Exercise goal: Of the entries below, repeat exactly only those lines from the one containing "Click the Excel file icon" through the last line, with pictures omitted.

Exercise materials:
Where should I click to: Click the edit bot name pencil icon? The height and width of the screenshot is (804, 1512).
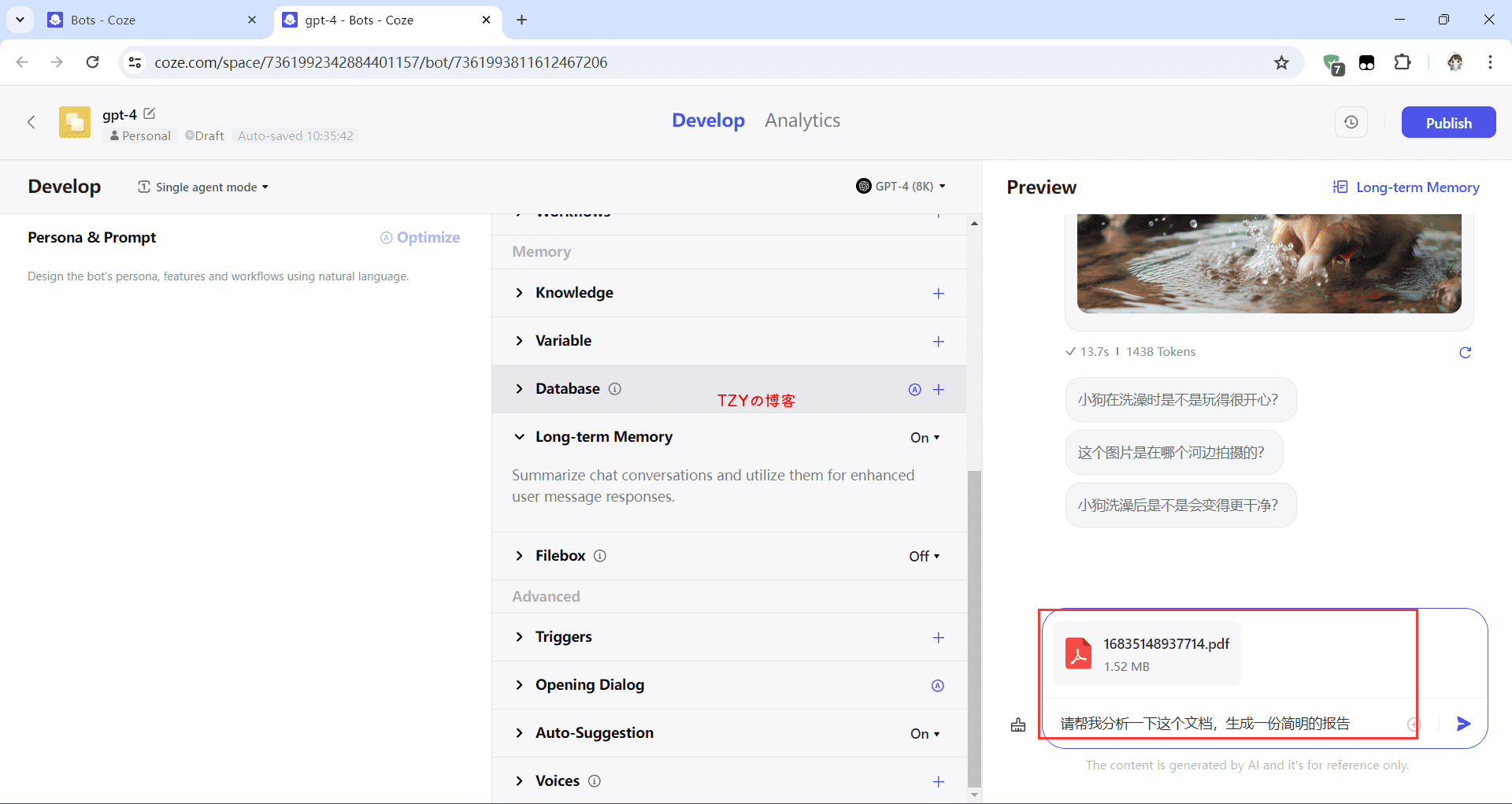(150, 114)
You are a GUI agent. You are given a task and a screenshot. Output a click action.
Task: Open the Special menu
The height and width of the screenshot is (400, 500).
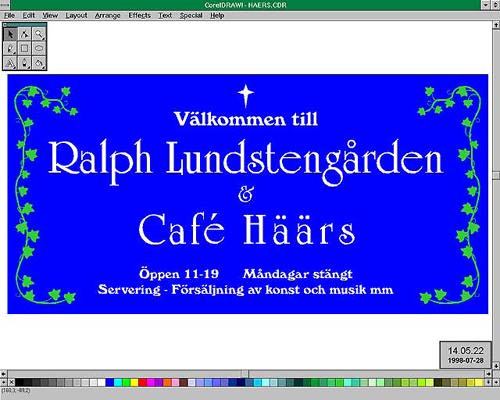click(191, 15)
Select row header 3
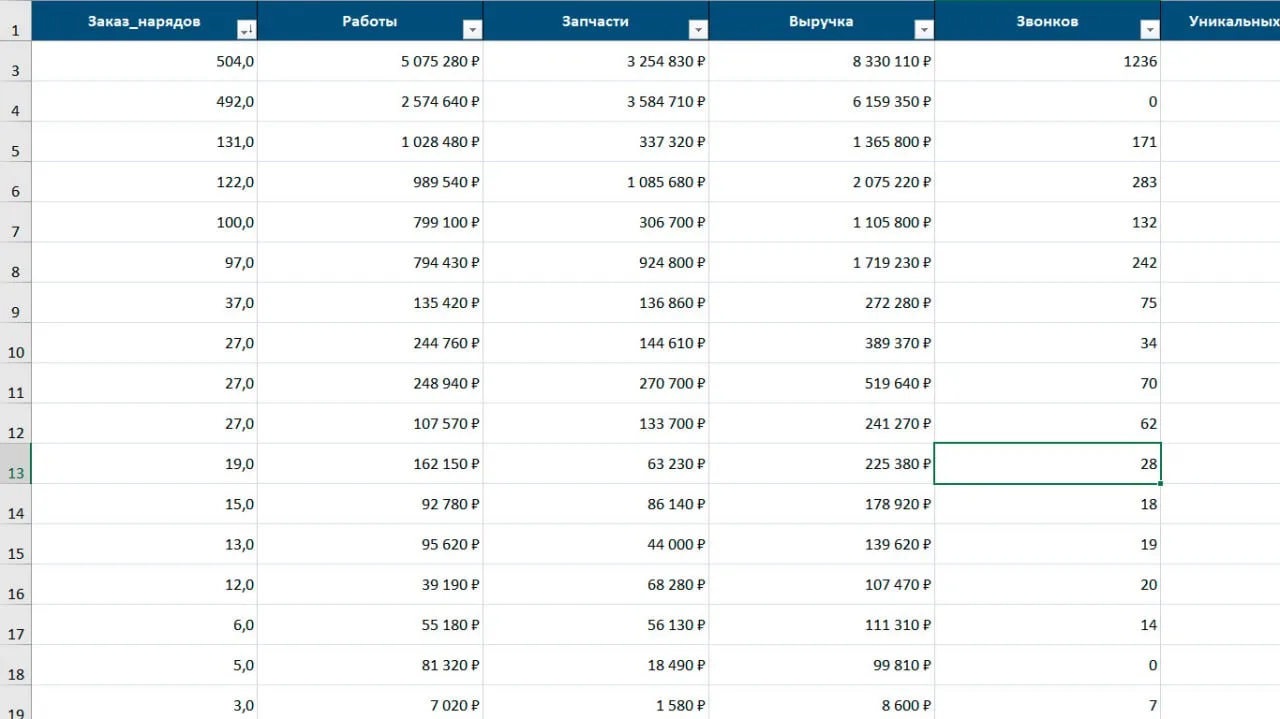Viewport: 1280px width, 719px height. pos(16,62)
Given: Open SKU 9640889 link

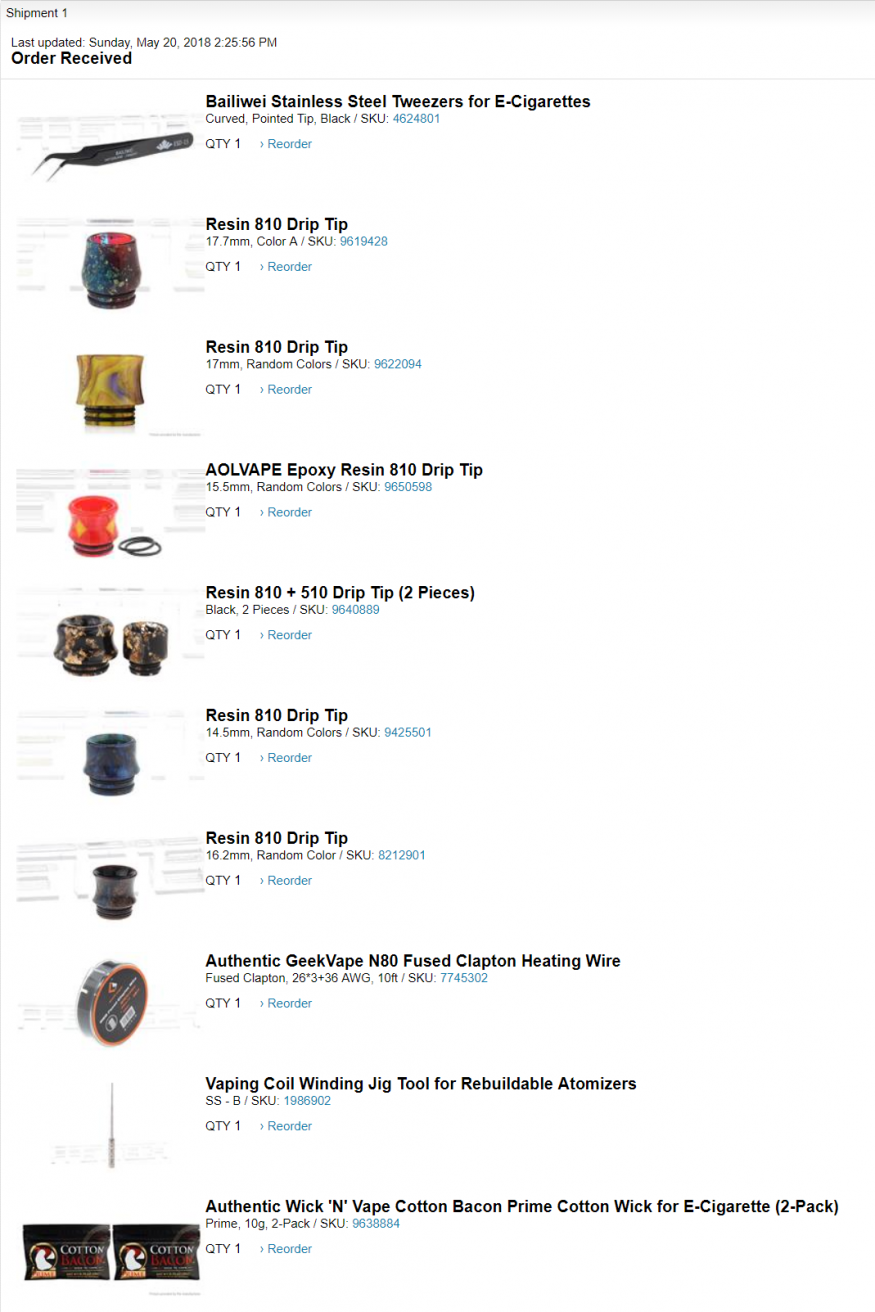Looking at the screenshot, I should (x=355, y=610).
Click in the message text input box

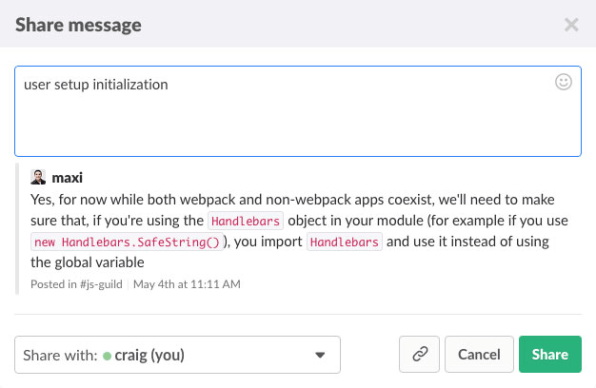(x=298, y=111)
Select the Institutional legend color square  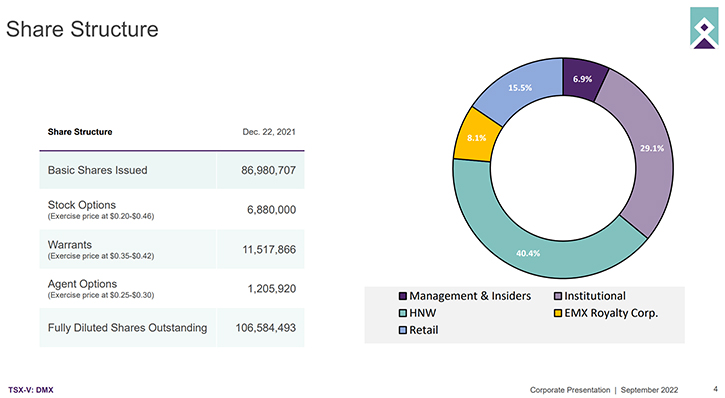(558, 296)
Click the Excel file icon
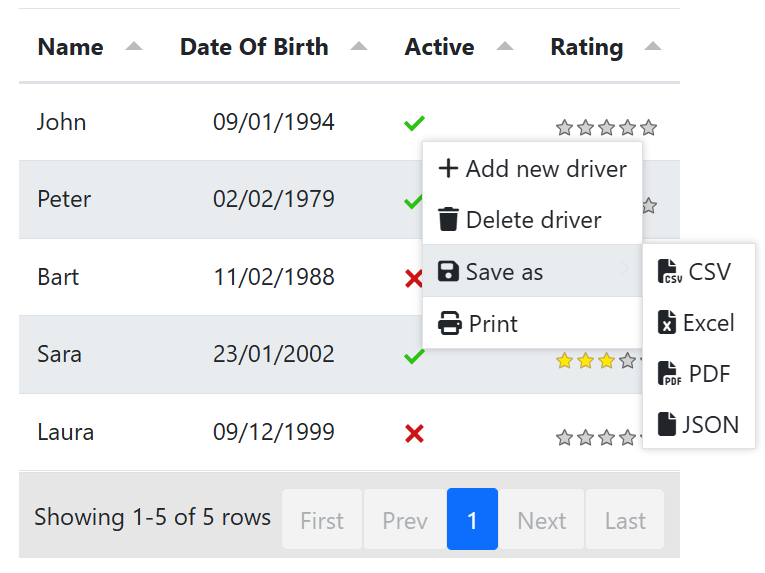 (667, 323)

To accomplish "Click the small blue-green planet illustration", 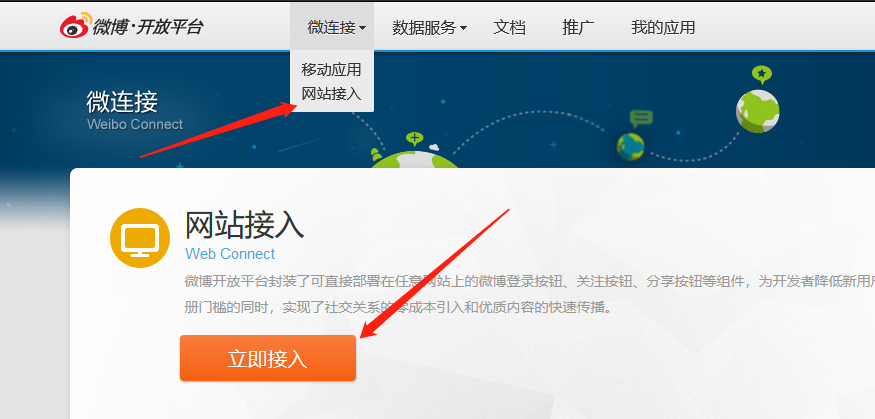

Exercise solution:
Click the Excel file icon
 (667, 323)

To accomplish "Click the small blue-green planet illustration", 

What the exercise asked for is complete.